The extraordinary ability of peatlands to store carbon makes them a key component of natural ecosystems with a significant impact on the global carbon balance. Unfortunately, climate changes and human activity are increasingly leading to the degradation of these valuable areas, contributing to the increase in emissions of carbon dioxide (CO2) and methane (CH4), two major greenhouse gases.

Peatlands have a tremendous ability to cool the climate. Such wetland ecosystems remove carbon from the carbon cycle by binding and storing it underground. In the course of millenia, under the influence of temperature and pressure, it transforms into brown coal, and then into hard coal. For this reason, peatlands are increasingly appearing in the debate on climate change, as they play a fundamental role as carbon reservoirs, effectively reducing greenhouse gas emissions.

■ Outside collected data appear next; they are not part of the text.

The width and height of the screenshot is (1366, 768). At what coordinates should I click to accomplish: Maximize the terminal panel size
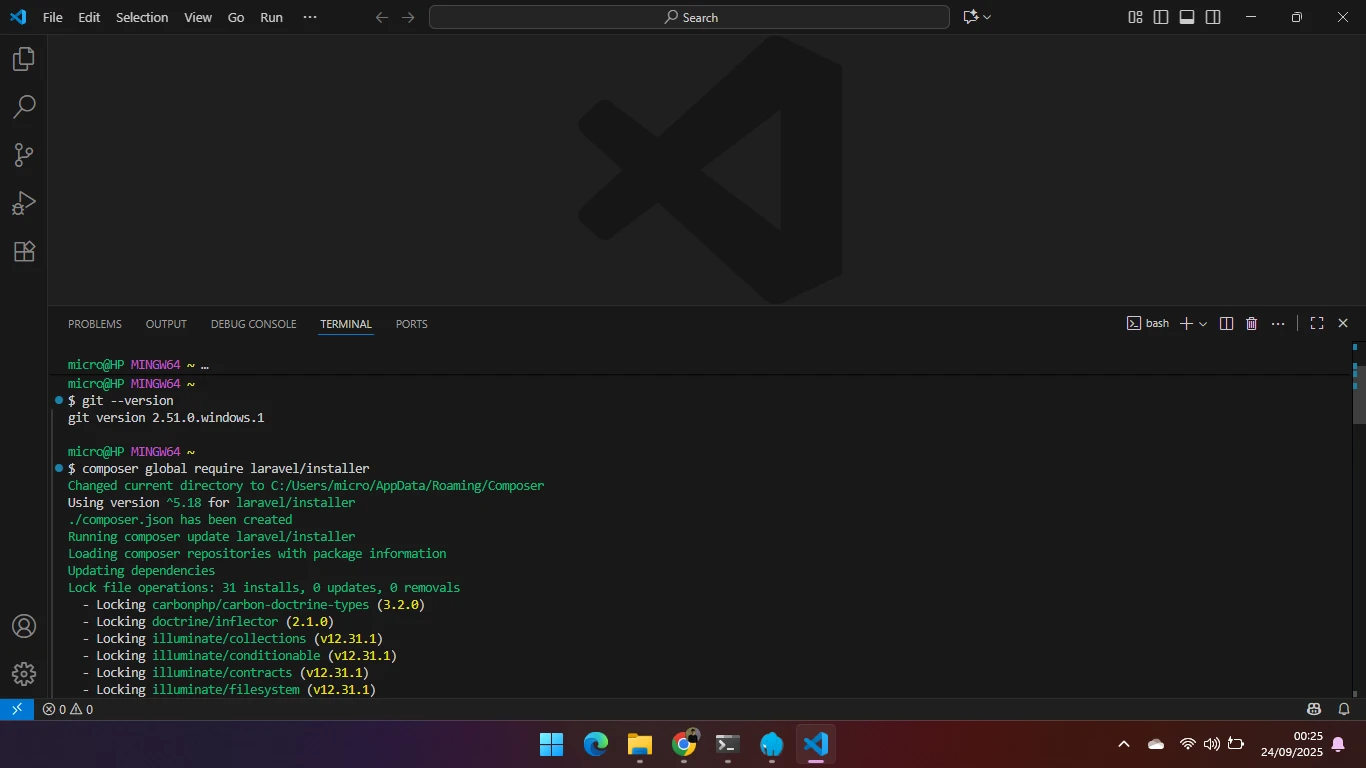pyautogui.click(x=1317, y=324)
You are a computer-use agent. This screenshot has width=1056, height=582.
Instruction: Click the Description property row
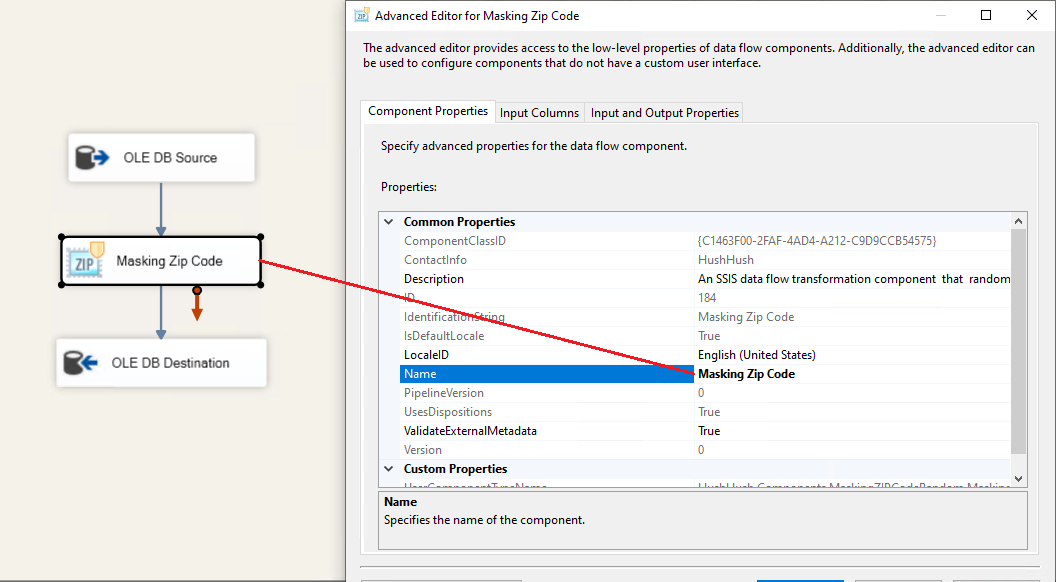coord(434,279)
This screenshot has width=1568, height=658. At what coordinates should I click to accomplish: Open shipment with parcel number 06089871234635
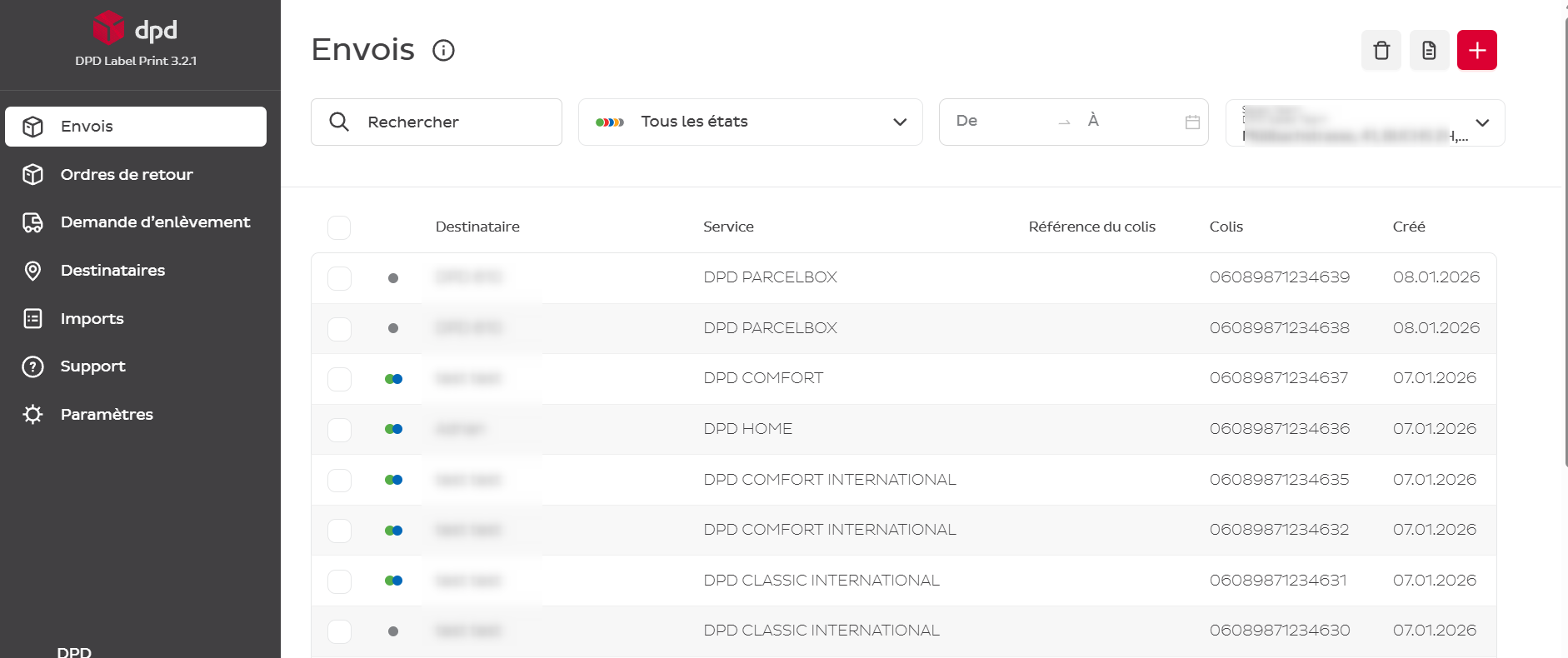coord(1279,480)
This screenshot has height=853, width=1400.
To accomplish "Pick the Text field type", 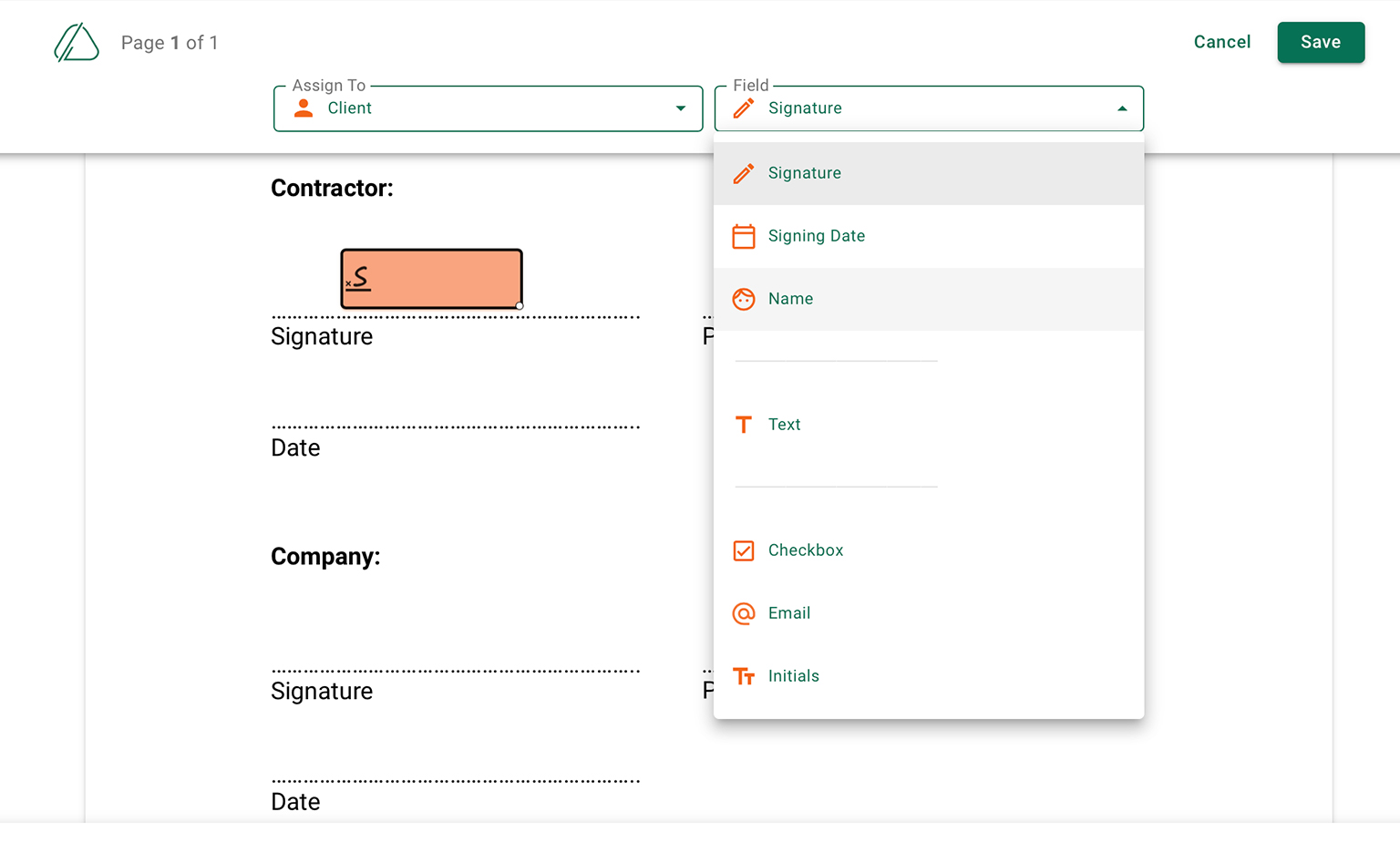I will point(929,425).
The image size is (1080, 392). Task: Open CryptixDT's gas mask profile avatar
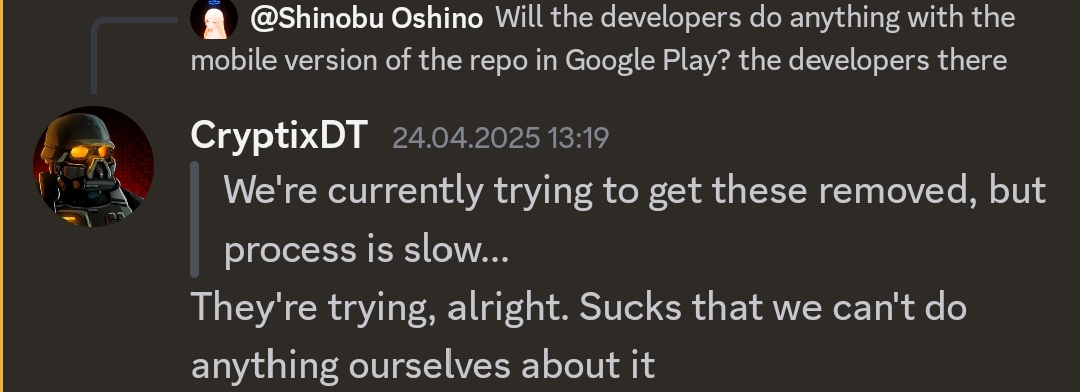[93, 166]
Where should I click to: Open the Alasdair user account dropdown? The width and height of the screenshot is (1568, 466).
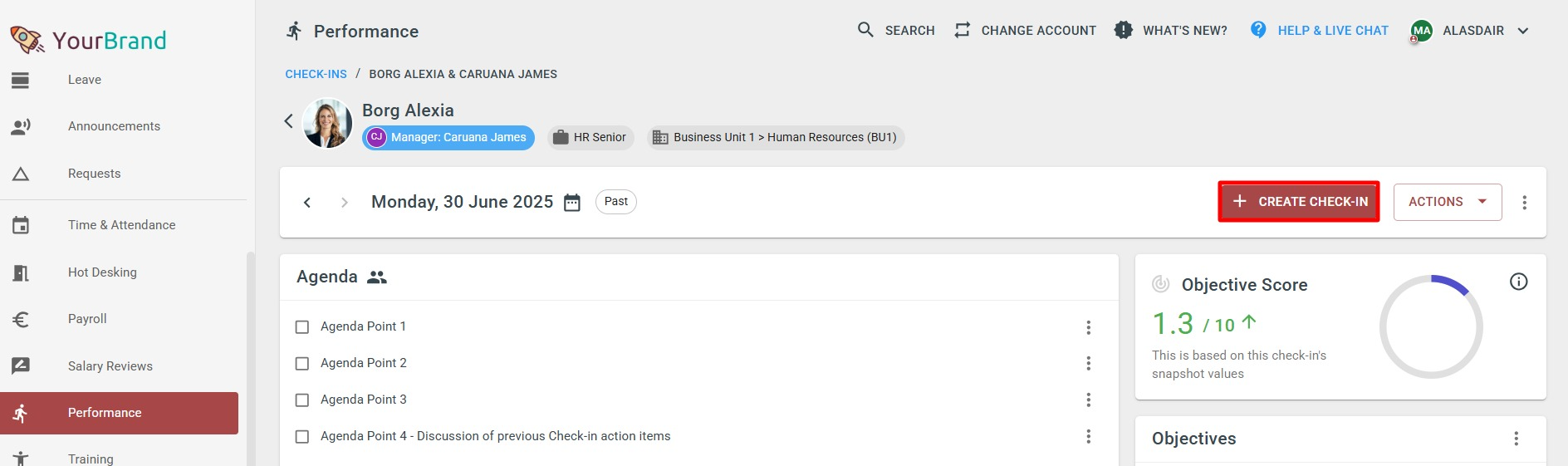tap(1470, 31)
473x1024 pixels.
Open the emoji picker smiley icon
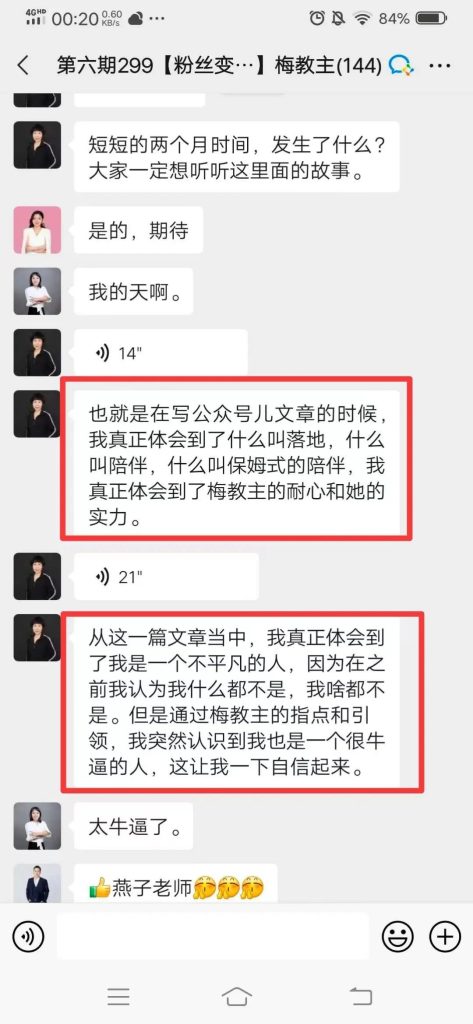click(x=398, y=937)
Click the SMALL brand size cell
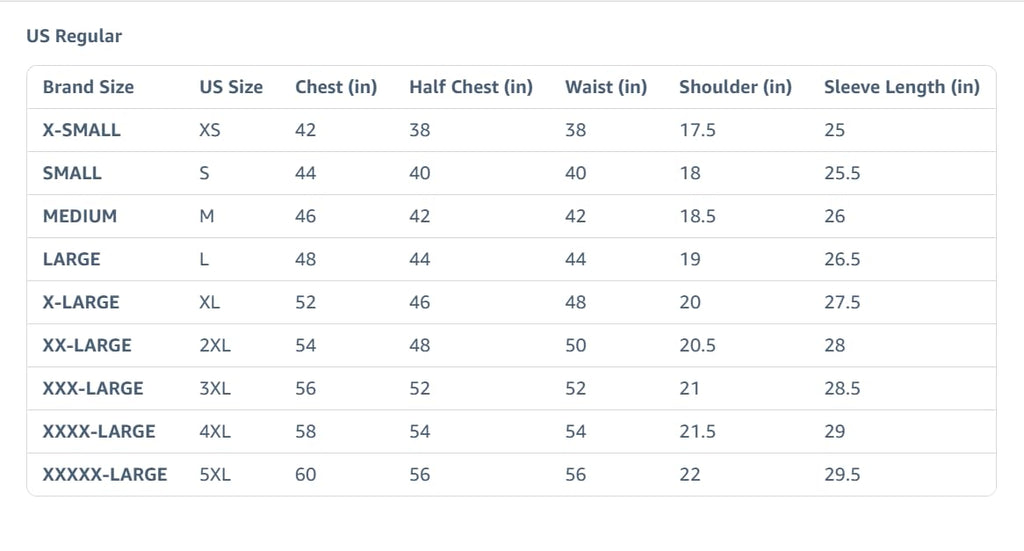 click(72, 173)
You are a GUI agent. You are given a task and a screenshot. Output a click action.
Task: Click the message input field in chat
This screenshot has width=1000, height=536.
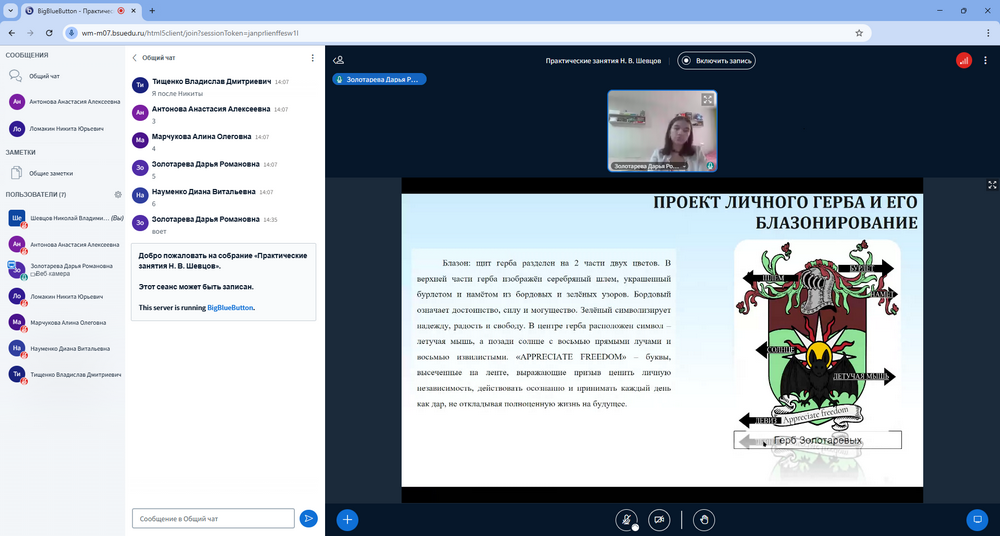point(213,518)
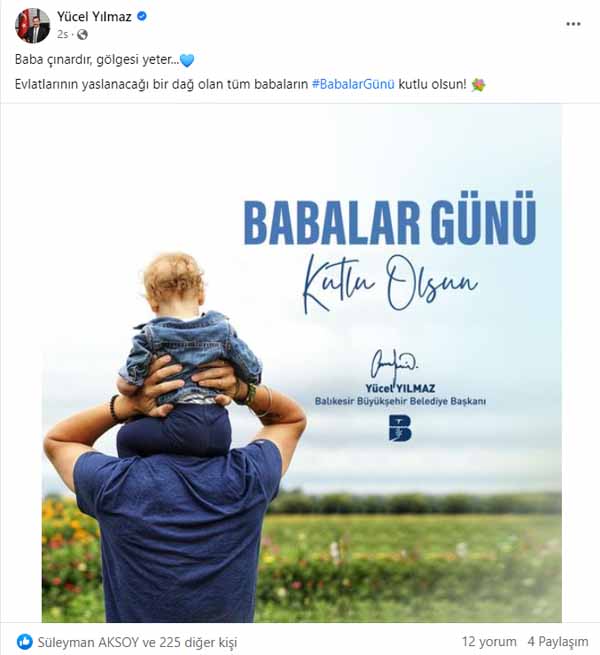Click the Balıkesir B logo in image

pyautogui.click(x=400, y=428)
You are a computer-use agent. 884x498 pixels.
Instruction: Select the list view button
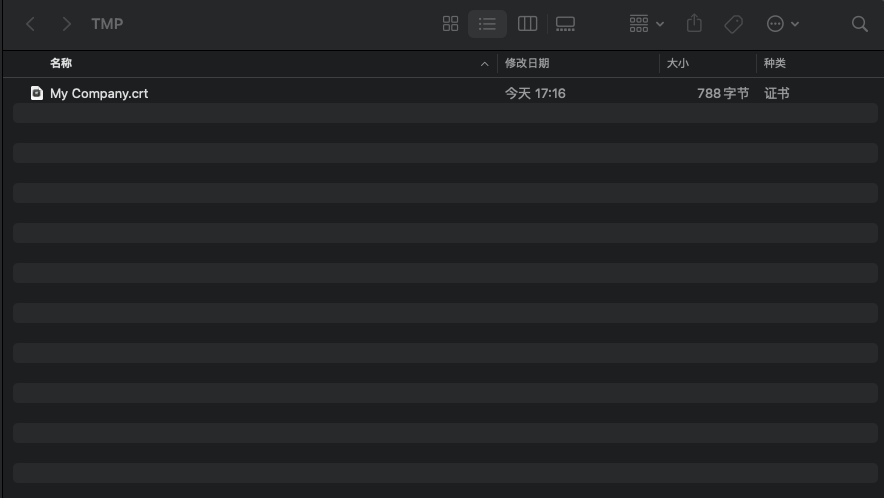pyautogui.click(x=487, y=24)
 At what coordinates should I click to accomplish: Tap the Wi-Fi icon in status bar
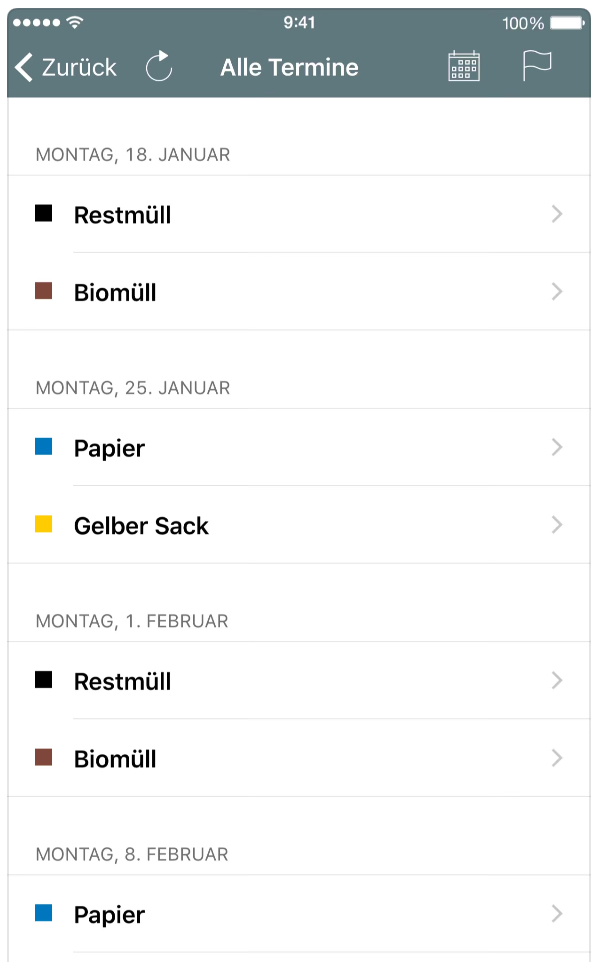pos(75,22)

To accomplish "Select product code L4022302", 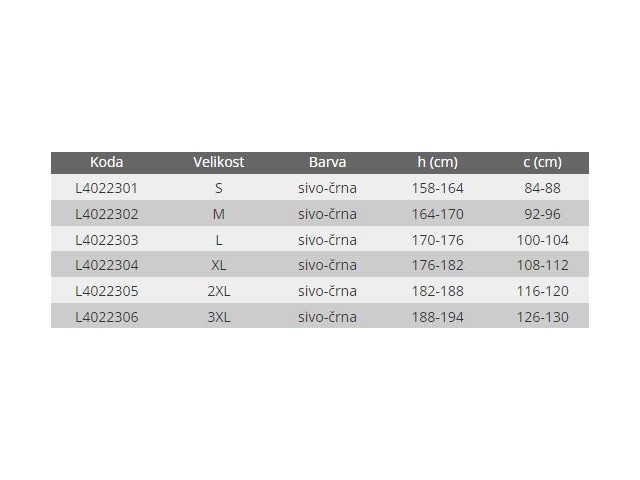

European specialists, recognizing the need to protect valuable wetland ecosystems, are looking for innovative solutions to stop the ongoing degradation. This article discusses the use of modern technologies, such as the use of vinyl fences with a seal in projects aimed at protecting peatlands from drying out. Such innovative methods, although less traditional than historically used natural materials, such as wood, offer many environmental, economic, and practical benefits.

Peatland degradation: who is to blame and who will pay the price

Peatlands, one of the largest natural carbon reservoirs, play a key role in the carbon cycle. Climate change and human activity contribute to their degradation, which leads to the release of carbon dioxide (CO2) and methane (CH4) into the atmosphere. In Europe, it is particularly important to consider the local climatic and ecosystem conditions in the analysis of this phenomenon. The drying of peatlands in Europe is a complex phenomenon that has a significant impact on the global environment.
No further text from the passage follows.